### Job
Update the lines below, changing every "legend swatch" to "legend key" and leaving the rest of each line as it is.
○ ○ ○
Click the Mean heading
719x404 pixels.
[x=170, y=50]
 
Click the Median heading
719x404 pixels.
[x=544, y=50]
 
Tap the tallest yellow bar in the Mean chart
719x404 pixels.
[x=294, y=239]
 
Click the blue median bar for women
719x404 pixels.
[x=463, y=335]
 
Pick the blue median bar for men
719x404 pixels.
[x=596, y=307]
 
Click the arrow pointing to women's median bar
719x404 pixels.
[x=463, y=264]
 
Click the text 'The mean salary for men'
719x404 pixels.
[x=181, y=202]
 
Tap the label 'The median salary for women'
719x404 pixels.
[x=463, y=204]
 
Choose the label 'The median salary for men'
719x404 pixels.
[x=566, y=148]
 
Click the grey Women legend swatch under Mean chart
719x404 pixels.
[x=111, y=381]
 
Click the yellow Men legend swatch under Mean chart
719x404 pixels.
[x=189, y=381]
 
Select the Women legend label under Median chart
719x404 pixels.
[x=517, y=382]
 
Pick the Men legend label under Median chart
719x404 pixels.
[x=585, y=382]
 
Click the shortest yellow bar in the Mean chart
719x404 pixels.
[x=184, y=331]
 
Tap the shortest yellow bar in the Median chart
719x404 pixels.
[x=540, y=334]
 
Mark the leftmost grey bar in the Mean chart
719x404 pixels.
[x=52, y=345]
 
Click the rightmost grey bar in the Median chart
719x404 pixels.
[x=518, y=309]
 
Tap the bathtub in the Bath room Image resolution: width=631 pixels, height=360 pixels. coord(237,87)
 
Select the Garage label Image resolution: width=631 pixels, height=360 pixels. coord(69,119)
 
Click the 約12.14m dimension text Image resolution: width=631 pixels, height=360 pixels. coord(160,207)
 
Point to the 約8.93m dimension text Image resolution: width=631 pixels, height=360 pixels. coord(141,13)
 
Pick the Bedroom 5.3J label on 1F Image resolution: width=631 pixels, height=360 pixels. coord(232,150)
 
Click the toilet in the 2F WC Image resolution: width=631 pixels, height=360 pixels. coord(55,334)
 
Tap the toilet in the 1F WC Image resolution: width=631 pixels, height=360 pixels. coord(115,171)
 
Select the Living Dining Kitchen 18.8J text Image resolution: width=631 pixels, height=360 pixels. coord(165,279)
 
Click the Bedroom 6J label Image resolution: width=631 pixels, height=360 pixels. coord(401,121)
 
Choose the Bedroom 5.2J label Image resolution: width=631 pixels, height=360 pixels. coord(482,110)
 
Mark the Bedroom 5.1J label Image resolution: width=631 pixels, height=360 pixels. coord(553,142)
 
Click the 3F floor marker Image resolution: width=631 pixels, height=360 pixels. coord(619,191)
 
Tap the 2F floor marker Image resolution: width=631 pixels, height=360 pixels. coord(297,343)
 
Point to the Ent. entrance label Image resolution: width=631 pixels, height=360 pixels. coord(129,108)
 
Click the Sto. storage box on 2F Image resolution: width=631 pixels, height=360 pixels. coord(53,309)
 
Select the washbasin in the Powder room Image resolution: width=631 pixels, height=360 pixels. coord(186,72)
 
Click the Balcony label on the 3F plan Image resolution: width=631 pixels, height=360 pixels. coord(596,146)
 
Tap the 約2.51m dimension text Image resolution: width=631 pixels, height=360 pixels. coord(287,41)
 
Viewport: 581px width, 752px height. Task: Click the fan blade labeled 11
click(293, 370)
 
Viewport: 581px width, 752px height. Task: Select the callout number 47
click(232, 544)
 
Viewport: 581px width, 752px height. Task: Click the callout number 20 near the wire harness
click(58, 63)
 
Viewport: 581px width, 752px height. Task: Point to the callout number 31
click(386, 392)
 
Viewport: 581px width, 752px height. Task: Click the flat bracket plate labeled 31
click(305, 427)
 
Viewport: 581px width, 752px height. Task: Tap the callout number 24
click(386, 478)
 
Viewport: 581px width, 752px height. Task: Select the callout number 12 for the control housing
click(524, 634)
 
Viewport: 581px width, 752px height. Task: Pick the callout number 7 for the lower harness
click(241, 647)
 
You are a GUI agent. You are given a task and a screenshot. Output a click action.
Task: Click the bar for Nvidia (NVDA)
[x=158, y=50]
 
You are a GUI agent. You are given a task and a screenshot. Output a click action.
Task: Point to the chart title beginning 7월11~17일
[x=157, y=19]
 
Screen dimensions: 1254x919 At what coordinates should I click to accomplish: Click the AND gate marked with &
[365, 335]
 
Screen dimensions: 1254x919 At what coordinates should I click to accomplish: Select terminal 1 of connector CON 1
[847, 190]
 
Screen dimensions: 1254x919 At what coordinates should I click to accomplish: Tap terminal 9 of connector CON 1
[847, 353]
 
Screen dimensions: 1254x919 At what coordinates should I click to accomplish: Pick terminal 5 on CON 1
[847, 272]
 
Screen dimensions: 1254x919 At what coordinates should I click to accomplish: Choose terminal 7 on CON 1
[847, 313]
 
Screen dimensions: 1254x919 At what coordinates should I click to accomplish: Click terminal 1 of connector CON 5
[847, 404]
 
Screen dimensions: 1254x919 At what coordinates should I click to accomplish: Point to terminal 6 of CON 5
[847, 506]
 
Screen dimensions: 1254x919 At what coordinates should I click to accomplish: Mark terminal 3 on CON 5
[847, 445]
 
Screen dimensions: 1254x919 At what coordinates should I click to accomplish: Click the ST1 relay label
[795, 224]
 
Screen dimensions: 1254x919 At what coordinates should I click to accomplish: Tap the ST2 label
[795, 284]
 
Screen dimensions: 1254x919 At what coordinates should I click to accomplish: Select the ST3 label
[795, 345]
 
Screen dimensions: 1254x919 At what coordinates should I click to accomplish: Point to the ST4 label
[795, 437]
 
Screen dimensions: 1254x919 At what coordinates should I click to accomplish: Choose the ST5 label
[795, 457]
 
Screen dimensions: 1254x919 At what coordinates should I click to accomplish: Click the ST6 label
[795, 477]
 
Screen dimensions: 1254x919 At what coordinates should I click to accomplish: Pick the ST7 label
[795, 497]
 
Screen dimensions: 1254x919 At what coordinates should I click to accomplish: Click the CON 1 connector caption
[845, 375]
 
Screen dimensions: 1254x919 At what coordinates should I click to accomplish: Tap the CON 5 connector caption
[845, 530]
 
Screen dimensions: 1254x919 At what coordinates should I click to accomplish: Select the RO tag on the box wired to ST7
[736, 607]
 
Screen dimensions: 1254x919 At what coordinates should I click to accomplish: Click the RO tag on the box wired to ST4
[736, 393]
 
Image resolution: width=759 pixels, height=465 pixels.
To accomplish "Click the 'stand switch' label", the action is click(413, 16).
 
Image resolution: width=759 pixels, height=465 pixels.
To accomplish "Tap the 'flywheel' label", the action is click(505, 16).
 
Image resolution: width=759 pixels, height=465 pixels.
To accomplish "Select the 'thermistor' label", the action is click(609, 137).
○ ○ ○
### Answer
Click the Mean heading
719x404 pixels.
[x=170, y=50]
 
Click the Median heading
719x404 pixels.
[x=544, y=50]
 
Tap the tallest yellow bar in the Mean chart
719x404 pixels.
[x=294, y=239]
 
Click the blue median bar for women
719x404 pixels.
[x=463, y=335]
 
Pick the blue median bar for men
719x404 pixels.
[x=596, y=307]
 
Click the arrow pointing to women's median bar
719x404 pixels.
[x=463, y=264]
 
Click the text 'The mean salary for men'
719x404 pixels.
[x=181, y=202]
 
Tap the label 'The median salary for women'
719x404 pixels.
[x=463, y=204]
 
Choose the label 'The median salary for men'
719x404 pixels.
[x=566, y=148]
 
Click the grey Women legend key under Mean chart
719x404 pixels.
[x=111, y=381]
 
Click the yellow Men legend key under Mean chart
719x404 pixels.
[x=189, y=381]
 
Select the Women legend label under Median chart
719x404 pixels.
[x=517, y=382]
 
Pick the Men legend label under Median chart
719x404 pixels.
[x=585, y=382]
 
Click the shortest yellow bar in the Mean chart
719x404 pixels.
[x=184, y=331]
 
Tap the shortest yellow bar in the Median chart
719x404 pixels.
[x=540, y=334]
 
Mark the leftmost grey bar in the Mean chart
719x404 pixels.
[x=52, y=345]
 
Click the rightmost grey bar in the Median chart
719x404 pixels.
[x=518, y=309]
 
Tap the bathtub in the Bath room Image resolution: width=631 pixels, height=360 pixels. coord(237,87)
 
Select the Garage label Image resolution: width=631 pixels, height=360 pixels. coord(69,119)
 
Click the 約12.14m dimension text Image resolution: width=631 pixels, height=360 pixels. coord(160,207)
 
Point to the 約8.93m dimension text Image resolution: width=631 pixels, height=360 pixels. coord(141,13)
 
Pick the Bedroom 5.3J label on 1F Image resolution: width=631 pixels, height=360 pixels. coord(232,150)
 
Click the toilet in the 2F WC Image resolution: width=631 pixels, height=360 pixels. coord(55,334)
 
Tap the toilet in the 1F WC Image resolution: width=631 pixels, height=360 pixels. coord(115,171)
 
Select the Living Dining Kitchen 18.8J text Image resolution: width=631 pixels, height=360 pixels. coord(165,279)
 
Click the Bedroom 6J label Image resolution: width=631 pixels, height=360 pixels. coord(401,121)
 
Choose the Bedroom 5.2J label Image resolution: width=631 pixels, height=360 pixels. coord(482,110)
 
Mark the Bedroom 5.1J label Image resolution: width=631 pixels, height=360 pixels. coord(553,142)
 
Click the 3F floor marker Image resolution: width=631 pixels, height=360 pixels. coord(619,191)
 
Tap the 2F floor marker Image resolution: width=631 pixels, height=360 pixels. coord(297,343)
 
Point to the Ent. entrance label Image resolution: width=631 pixels, height=360 pixels. coord(129,108)
 
Click the Sto. storage box on 2F Image resolution: width=631 pixels, height=360 pixels. coord(53,309)
 
Select the washbasin in the Powder room Image resolution: width=631 pixels, height=360 pixels. coord(186,72)
 
Click the Balcony label on the 3F plan Image resolution: width=631 pixels, height=360 pixels. coord(596,146)
 
Tap the 約2.51m dimension text Image resolution: width=631 pixels, height=360 pixels. coord(287,41)
 
Viewport: 581px width, 752px height. Task: Click the fan blade labeled 11
click(293, 370)
 
Viewport: 581px width, 752px height. Task: Select the callout number 47
click(232, 544)
 
Viewport: 581px width, 752px height. Task: Click the callout number 20 near the wire harness
click(58, 63)
 
Viewport: 581px width, 752px height. Task: Point to the callout number 31
click(386, 392)
 
Viewport: 581px width, 752px height. Task: Click the flat bracket plate labeled 31
click(305, 427)
 
Viewport: 581px width, 752px height. Task: Tap the callout number 24
click(386, 478)
 
Viewport: 581px width, 752px height. Task: Select the callout number 12 for the control housing
click(524, 634)
 
Viewport: 581px width, 752px height. Task: Pick the callout number 7 for the lower harness
click(241, 647)
 
You are a GUI agent. You are given a task and a screenshot. Output a click action.
Task: Click the bar for Nvidia (NVDA)
[x=158, y=50]
 
You are a GUI agent. You are given a task and a screenshot. Output a click action.
Task: Point to the chart title beginning 7월11~17일
[x=157, y=19]
 
Screen dimensions: 1254x919 At what coordinates should I click to accomplish: Click the AND gate marked with &
[365, 335]
 
Screen dimensions: 1254x919 At what coordinates should I click to accomplish: Select terminal 1 of connector CON 1
[847, 190]
 
Screen dimensions: 1254x919 At what coordinates should I click to accomplish: Tap terminal 9 of connector CON 1
[847, 353]
 
Screen dimensions: 1254x919 At what coordinates should I click to accomplish: Pick terminal 5 on CON 1
[847, 272]
 
Screen dimensions: 1254x919 At what coordinates should I click to accomplish: Choose terminal 7 on CON 1
[847, 313]
 
Screen dimensions: 1254x919 At what coordinates should I click to accomplish: Click terminal 1 of connector CON 5
[847, 404]
 
Screen dimensions: 1254x919 At what coordinates should I click to accomplish: Point to terminal 6 of CON 5
[847, 506]
 
Screen dimensions: 1254x919 At what coordinates should I click to accomplish: Mark terminal 3 on CON 5
[847, 445]
 
Screen dimensions: 1254x919 At what coordinates should I click to accomplish: Click the ST1 relay label
[795, 224]
 
Screen dimensions: 1254x919 At what coordinates should I click to accomplish: Tap the ST2 label
[795, 284]
 
Screen dimensions: 1254x919 At what coordinates should I click to accomplish: Select the ST3 label
[795, 345]
 
Screen dimensions: 1254x919 At what coordinates should I click to accomplish: Point to the ST4 label
[795, 437]
 
Screen dimensions: 1254x919 At what coordinates should I click to accomplish: Choose the ST5 label
[795, 457]
 
Screen dimensions: 1254x919 At what coordinates should I click to accomplish: Click the ST6 label
[795, 477]
 
Screen dimensions: 1254x919 At what coordinates should I click to accomplish: Pick the ST7 label
[795, 497]
 
Screen dimensions: 1254x919 At what coordinates should I click to accomplish: Click the CON 1 connector caption
[845, 375]
 
Screen dimensions: 1254x919 At what coordinates should I click to accomplish: Tap the CON 5 connector caption
[845, 530]
 
Screen dimensions: 1254x919 At what coordinates should I click to accomplish: Select the RO tag on the box wired to ST7
[736, 607]
 
Screen dimensions: 1254x919 At what coordinates should I click to accomplish: Click the RO tag on the box wired to ST4
[736, 393]
 
Image resolution: width=759 pixels, height=465 pixels.
To accomplish "Click the 'stand switch' label", the action is click(413, 16).
 
Image resolution: width=759 pixels, height=465 pixels.
To accomplish "Tap the 'flywheel' label", the action is click(505, 16).
 
Image resolution: width=759 pixels, height=465 pixels.
To accomplish "Select the 'thermistor' label", the action is click(609, 137).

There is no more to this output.